What you are asked to do:
Write out the lines from the one containing "Click the purple" to the one containing "Looking at the screenshot, I should pos(499,241).", replacing "Percussion" with "Drums" and keeping everything else the same.

◆ ◆ ◆ ◆ ◆ ◆ ◆

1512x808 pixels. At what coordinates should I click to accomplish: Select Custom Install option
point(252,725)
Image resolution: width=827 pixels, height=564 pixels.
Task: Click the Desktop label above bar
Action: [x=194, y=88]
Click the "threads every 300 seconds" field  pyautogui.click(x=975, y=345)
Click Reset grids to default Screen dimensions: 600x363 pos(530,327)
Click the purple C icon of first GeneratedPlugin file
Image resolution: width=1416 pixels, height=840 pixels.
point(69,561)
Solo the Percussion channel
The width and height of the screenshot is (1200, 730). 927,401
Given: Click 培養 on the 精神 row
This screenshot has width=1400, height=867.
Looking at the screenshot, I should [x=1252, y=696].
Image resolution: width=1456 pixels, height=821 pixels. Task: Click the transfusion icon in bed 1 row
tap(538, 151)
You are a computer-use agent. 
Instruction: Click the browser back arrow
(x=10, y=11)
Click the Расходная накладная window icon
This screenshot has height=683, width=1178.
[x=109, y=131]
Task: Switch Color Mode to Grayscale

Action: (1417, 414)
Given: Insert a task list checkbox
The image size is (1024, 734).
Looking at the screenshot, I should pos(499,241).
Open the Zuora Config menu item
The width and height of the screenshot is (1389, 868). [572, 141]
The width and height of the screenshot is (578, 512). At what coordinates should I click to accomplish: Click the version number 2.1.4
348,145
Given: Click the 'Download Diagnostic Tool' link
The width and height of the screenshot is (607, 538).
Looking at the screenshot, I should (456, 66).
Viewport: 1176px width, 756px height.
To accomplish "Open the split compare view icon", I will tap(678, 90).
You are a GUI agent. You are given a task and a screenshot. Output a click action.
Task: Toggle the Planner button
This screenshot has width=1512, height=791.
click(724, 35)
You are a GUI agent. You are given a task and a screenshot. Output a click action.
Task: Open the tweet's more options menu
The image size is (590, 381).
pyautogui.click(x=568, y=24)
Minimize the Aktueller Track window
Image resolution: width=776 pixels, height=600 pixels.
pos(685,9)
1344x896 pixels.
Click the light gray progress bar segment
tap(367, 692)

◆ ◆ ◆ ◆ ◆ ◆ ◆

Expected output:
Click the purple C icon of first GeneratedPlugin file
Image resolution: width=1416 pixels, height=840 pixels.
point(69,561)
Solo the Drums channel
The width and height of the screenshot is (1200, 730). 927,401
Given: Click 培養 on the 精神 row
This screenshot has width=1400, height=867.
Looking at the screenshot, I should [x=1252, y=696].
Image resolution: width=1456 pixels, height=821 pixels. Task: Click the transfusion icon in bed 1 row
tap(538, 151)
You are a computer-use agent. 
Instruction: Click the browser back arrow
(x=10, y=11)
Click the Расходная накладная window icon
This screenshot has height=683, width=1178.
[x=109, y=131]
Task: Switch Color Mode to Grayscale

Action: (1417, 414)
Given: Insert a task list checkbox
The image size is (1024, 734).
Looking at the screenshot, I should pos(499,241).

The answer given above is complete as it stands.